\ EEE4120F - High Performance Embedded Systems

Hall of Fame

This page provides some of the best YODA projects from the previous few years. The projects are presented here with permission from their developers. Since 2016 the projects have been given awards according to: Best Prototype (what the judges agreed to be the most impressive and functional prototype), Best Concept (the most innovative or creative concept), and Best Paper (the paper/report that was the best quality, explained the project and experiments well). Note that these award are not necessarily always who got the highest marks (for best report it may be on the mark) but for best prototype and best concept while the project would have got an overall high mark it wouldn't necessarily have got the highest mark.

2020

Project Image Revenge of the Synth
Polyphonic Audio Synthesis using a Field-Programmable Gate Array

BEST PROTOTYPE
Nicolas Reid, Callum Tilbury and Justin Wylie

This paper details the implementation of a classic direct digital synthesis (DDS) algorithm on a Xilinx Artix-7 field-programmable gate array (FPGA), specifically looking at its performance in synthesizing polyphonic audio. After a brief history of these topics is presented, a more robust description of the relevant signal theory is discussed. Thereafter, the implementation details using Verilog - a hardware description language—are unpacked in depth, eventually leading to a simple prototype of a digital synthesizer, using solely the FPGA board. A so-called ‘golden measure’ is also developed, which runs on a conventional microprocessor, the Teensy 3.6. By contrasting these two approaches, a thorough analysis of the advantages and drawbacks of hardware acceleration in this context is explored— looking at a range of factors, including the polyphonic ‘voice’- count capabilities, the achievable output frequencies, power consumption, efficiency, and cost. Through these analyses, it is concluded that the FPGA offers a attractive—perhaps commercially untapped—solution to modern audio synthesis, boasting benefits of scalability, reconfigurability, and high parallelization

Downloads:  Paper (PDF)   Youtube Demonstration  

Project Image PRNG
Parallel Random Number Generator

BEST REPORT
Noel J Loxton, Keenan Robinson and Mauro G Borrageiro

The purpose of this paper is to investigate a pseudo-random number generation technique known as Linear Feedback Shift Registers (LFSR).
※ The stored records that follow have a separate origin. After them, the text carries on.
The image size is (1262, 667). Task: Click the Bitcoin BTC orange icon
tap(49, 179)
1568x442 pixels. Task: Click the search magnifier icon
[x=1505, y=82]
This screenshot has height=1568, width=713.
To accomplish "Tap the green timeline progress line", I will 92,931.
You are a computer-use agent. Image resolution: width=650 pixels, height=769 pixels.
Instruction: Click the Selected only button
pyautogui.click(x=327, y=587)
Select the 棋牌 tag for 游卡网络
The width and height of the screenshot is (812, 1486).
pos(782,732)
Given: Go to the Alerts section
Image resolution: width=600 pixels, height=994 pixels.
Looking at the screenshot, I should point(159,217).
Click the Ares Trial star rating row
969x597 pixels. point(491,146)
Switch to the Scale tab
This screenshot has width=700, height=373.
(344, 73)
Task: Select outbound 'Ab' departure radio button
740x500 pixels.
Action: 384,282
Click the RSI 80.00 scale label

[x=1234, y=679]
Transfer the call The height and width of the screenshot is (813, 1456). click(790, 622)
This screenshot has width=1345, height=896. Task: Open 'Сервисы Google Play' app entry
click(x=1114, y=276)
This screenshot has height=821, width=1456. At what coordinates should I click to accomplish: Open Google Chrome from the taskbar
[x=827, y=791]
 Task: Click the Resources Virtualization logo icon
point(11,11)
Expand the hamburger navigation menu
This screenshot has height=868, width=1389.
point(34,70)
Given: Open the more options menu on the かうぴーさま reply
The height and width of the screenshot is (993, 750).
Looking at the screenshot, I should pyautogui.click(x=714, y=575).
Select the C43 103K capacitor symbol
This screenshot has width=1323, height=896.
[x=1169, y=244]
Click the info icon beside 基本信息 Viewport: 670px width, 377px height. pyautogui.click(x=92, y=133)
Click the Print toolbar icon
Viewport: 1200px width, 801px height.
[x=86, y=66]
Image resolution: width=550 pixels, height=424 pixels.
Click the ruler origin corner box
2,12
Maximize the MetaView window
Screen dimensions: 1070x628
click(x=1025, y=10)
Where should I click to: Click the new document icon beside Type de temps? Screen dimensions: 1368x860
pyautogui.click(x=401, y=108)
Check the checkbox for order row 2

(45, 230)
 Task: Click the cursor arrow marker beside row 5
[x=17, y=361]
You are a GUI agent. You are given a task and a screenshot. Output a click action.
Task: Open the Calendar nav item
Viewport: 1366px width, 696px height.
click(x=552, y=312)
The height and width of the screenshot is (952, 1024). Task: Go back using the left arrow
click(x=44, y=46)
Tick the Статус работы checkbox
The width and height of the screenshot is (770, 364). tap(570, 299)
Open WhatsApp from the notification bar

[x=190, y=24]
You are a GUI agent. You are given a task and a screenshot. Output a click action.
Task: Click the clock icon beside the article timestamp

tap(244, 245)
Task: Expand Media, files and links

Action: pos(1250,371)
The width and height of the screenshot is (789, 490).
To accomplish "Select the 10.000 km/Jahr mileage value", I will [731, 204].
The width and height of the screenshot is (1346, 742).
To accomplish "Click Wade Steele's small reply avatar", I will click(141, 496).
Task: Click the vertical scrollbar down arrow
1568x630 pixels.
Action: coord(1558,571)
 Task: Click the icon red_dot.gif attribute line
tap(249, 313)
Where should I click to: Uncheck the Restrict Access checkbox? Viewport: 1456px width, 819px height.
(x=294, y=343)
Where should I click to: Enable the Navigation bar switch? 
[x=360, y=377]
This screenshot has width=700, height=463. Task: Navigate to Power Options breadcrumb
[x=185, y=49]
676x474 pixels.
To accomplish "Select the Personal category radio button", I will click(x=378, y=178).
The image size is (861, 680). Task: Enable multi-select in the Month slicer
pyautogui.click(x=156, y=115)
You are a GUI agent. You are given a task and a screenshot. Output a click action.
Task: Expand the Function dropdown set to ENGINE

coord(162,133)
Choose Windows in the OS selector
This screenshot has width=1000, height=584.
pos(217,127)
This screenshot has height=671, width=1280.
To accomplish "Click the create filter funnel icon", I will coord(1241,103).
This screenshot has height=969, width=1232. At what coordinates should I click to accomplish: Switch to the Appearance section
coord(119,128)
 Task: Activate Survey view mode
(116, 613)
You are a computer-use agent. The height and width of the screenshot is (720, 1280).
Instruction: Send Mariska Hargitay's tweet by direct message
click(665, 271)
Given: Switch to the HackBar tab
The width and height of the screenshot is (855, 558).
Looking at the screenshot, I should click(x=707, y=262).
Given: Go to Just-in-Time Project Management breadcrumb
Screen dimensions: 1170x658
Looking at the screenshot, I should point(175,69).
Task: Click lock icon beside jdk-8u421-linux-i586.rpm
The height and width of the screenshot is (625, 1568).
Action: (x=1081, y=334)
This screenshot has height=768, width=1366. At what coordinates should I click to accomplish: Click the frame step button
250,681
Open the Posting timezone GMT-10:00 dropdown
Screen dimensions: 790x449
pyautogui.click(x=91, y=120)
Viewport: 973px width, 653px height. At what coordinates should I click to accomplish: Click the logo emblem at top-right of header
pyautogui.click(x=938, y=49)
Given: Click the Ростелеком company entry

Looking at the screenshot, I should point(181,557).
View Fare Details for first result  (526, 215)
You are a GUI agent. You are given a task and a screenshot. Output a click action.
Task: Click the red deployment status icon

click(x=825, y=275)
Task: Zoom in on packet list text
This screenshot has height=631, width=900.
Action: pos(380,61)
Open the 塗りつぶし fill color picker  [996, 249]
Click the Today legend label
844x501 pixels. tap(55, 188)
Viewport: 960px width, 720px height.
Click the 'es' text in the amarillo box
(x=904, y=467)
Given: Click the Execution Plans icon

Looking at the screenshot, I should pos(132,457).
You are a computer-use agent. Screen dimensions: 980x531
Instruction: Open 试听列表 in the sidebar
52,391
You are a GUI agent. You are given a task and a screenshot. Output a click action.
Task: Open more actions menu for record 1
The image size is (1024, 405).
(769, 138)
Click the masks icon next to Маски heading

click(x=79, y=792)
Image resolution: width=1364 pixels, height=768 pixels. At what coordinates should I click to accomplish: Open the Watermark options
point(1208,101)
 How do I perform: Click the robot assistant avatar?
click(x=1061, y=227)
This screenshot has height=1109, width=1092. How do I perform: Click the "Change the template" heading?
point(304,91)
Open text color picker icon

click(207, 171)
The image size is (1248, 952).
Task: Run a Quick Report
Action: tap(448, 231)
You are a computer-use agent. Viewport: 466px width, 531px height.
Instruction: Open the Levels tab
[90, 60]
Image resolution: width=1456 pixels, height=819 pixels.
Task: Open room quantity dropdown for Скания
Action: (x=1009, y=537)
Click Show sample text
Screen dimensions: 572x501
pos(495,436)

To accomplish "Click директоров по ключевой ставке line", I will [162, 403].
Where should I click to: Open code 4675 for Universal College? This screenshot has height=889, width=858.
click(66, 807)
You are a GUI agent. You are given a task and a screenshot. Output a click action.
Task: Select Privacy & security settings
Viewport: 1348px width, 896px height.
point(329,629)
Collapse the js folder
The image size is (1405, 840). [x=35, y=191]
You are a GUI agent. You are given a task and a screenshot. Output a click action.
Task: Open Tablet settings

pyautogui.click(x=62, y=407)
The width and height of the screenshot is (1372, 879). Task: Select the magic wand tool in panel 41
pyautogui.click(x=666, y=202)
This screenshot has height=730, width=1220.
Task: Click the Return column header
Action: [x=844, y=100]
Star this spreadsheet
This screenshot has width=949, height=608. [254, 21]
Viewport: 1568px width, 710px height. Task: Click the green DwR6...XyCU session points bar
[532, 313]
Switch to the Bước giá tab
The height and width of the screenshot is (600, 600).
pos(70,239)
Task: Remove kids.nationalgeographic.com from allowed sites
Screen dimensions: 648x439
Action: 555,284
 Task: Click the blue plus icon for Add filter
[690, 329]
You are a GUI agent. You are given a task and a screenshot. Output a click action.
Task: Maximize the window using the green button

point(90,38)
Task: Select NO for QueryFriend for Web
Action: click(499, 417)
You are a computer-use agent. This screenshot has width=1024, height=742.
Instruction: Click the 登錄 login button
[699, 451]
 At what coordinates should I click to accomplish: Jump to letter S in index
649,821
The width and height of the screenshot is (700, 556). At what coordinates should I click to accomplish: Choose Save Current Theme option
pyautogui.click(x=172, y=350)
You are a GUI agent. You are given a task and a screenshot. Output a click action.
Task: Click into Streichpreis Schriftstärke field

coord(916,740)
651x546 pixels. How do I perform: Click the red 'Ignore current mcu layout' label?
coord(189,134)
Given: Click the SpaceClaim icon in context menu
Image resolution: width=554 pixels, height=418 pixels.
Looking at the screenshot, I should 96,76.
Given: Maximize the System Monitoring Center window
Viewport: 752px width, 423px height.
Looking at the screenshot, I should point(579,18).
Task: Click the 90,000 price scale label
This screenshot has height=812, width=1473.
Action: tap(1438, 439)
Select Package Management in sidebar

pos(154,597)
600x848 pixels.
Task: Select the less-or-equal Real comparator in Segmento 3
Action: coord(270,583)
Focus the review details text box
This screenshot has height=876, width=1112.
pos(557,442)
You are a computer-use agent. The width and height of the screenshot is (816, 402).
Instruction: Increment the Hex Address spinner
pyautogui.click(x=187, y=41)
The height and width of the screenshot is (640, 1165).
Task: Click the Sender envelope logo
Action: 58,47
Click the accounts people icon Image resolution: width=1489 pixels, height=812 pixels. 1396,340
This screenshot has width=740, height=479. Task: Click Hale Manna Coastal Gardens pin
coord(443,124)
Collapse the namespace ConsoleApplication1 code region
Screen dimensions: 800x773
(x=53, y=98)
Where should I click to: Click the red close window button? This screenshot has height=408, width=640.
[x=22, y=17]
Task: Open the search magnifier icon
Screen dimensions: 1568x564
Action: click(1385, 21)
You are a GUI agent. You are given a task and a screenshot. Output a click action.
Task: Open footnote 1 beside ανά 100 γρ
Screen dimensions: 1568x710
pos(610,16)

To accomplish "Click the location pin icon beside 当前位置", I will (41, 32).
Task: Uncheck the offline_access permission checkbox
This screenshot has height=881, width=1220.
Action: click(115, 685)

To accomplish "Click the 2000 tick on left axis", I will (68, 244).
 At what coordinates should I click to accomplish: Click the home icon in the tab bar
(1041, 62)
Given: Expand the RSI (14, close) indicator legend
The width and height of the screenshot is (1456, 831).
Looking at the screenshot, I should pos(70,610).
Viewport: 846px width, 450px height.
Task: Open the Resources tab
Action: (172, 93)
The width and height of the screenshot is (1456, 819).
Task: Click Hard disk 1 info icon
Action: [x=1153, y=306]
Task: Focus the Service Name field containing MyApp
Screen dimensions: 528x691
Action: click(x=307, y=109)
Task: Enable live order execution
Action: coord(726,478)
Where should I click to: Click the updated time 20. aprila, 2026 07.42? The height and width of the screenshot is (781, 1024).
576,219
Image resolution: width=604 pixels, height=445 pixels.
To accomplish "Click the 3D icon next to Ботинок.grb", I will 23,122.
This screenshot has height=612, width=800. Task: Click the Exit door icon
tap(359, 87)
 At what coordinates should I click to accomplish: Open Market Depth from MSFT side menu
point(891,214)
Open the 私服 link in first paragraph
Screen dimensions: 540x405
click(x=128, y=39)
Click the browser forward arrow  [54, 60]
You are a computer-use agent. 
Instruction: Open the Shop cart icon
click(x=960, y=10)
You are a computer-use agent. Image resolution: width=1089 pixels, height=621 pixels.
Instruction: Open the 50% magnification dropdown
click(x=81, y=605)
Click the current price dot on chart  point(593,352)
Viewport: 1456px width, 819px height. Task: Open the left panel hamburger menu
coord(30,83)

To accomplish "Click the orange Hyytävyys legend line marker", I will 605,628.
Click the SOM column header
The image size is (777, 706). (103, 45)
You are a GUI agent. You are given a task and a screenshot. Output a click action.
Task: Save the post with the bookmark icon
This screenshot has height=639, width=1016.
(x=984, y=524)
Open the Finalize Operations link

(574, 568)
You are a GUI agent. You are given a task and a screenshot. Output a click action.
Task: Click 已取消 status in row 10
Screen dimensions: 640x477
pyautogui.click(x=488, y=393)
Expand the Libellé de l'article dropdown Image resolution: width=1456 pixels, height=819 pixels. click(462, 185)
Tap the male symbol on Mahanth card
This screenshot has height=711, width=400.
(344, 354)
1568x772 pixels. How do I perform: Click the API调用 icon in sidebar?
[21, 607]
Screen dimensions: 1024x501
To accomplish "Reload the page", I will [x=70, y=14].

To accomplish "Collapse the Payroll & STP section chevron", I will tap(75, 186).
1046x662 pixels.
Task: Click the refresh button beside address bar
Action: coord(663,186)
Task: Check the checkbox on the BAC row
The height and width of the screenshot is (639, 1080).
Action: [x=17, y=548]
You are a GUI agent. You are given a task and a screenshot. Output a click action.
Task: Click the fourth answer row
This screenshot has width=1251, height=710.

This random number generator is implemented using a standard serial program coded in C++ and subsequently produced in a hardware-accelerated version of the algorithm, which would be run on a Field Programmable Gate Array (FPGA), namely the NEXYS A7 Artix 100-t from Digilent®. The latter is implemented using a form of parallel programming in Verilog Code and simulation. The two implementations are tested and compared to evaluate process speed-up. Further details regarding statistical tests are given, which are performed to ensure optimal performance of the algorithm. The digital accelerated parallel implementation of the LFSR random number generator produced random data-sets with huge speed-ups compared to the Golden Standard. The data-sets were acceptably random but their entropy needs to be improved in order to widen the applications of this parallel random number generator

Downloads:  Paper (PDF)
LEIA LEIA
Lane Exit Identification and Alert
 
BEST CONCEPT
Samantha Ball and Jason Pilbrough

This paper aims to develop an embedded vision prototype to detect road lanes and markings in real-time. The computational complexity of lane detection is a significant barrier for real-time detection on traditional CPUs. A FPGA based architecture is presented to address this bottleneck by accelerating the image processing pipeline. Such a system has application in the field of autonomous vehicles and could form part of a Lane Keep Assist System (LKAS) or a larger Advanced Driver Assistance System (ADAS). The proposed design utilised the Hough Transform for straight line detection and was successfully implemented on the FPGA. A working hardware prototype was developed and achieved a processing time of less than 23.1 ms for each frame, sufficient for real-time application at 43.3 fps. This resulted in a speedup of 10.1 over an equivalent software implementation. The prototype was also able to correctly predict lane departures by analysing the slope of the detected lane markings in the image to identify when the vehicle was about to drift into a neighbouring lane. The robustness of the hardware design was demonstrated by testing the prototype at night in difficult conditions.

Downloads: Paper (PDF)


2017

Project Image FPGA Accelerated Neural Network:
  The FANN(tom) Menace  (P20)

BEST PROTOTYPE
  Kiuran Naidoo, Othniel Konan and Luke Schwartzkopff

The FANNtom Menace project is an attempt to create an FPGA accelerated neural network. The concern is not to facilitate the training of neural networks on the FPGA but rather to use traditional methods to train a model that can be verified and run on a PC. This model, once trained to an acceptable level of accuracy, should then be used to configure the FPGA using appropriate synthesisable code. Due to the highly parallel nature of a neural network a significant speedup is expected here over traditional computational hardware. Not only do we expect the FPGA to improve on latency due to each layer of the neural network being able to be computed in parallel, we also expect a great increase in throughput due to each layer of the neural network acting as a pipeline stage on the FPGA. The example used to test our implementation will be the classification of an image as either a cat or a dog (a binary classifier). The speedup of this solution will be compared to a golden measure implemented on a PC - specifically our C++ implementation setup and compiled for an ordinary x86 CPU. Both latency as well as throughput will be considered as well as the resource consumption on the FPGA (amount of BRAM required etc).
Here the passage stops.